Sunday, May 17, 2020

With a Capital R and that Rhymes with Racist

A couple of weekends back I heard part of one of the home-based Live From Here broadcasts (which they called Live From Home). In it, host Chris Thile did a rendition of the song "Ya Got Trouble" from The Music Man, written by Meredith Wilson. It was amusing because Thile had his child do the part of con man Harold Hill's sidekick (played by Buddy Hackett in the movie) and I think his wife was playing all the other parts.

I know that musical pretty well because I played drums in the pit band when I was a freshman in high school, and I've seen the movie version a couple of times. Love Robert Preston! But hearing it this time after many years, and maybe because it was radio and I didn't have the visuals to distract me, and maybe because I've just had a lot more time to think about racism and dog whistles... I heard the lyrics in a different way.

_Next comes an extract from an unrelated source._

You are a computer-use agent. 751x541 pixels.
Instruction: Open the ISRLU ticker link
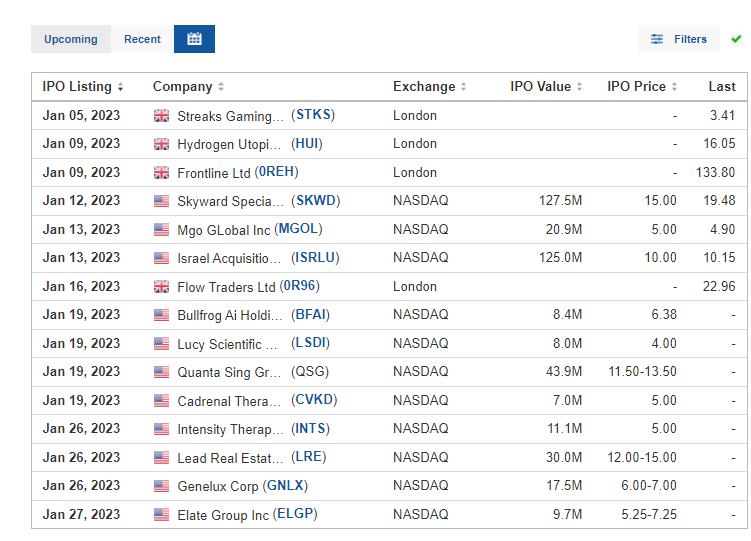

Do you know the song? It was written in the mid-1950s, with the show's Broadway run starting in 1957. I don't know what Wilson's politics were or how much he was making fun of small town Iowa and the general air of moral panic in the 1950s vs. channeling unthinking white racism, but it sure is there. In the familiar plot, "Professor" Harold Hill latches onto the arrival of a pool table in the local billiard hall as the thing that will be the problem he can solve with his boy's band... and the chance to sell instruments to the whole town.

Billiards, somehow, are okay, but pool, the song tells us, is the devil's plaything and on this listen, it was obvious to me that the devil = associated with Black people.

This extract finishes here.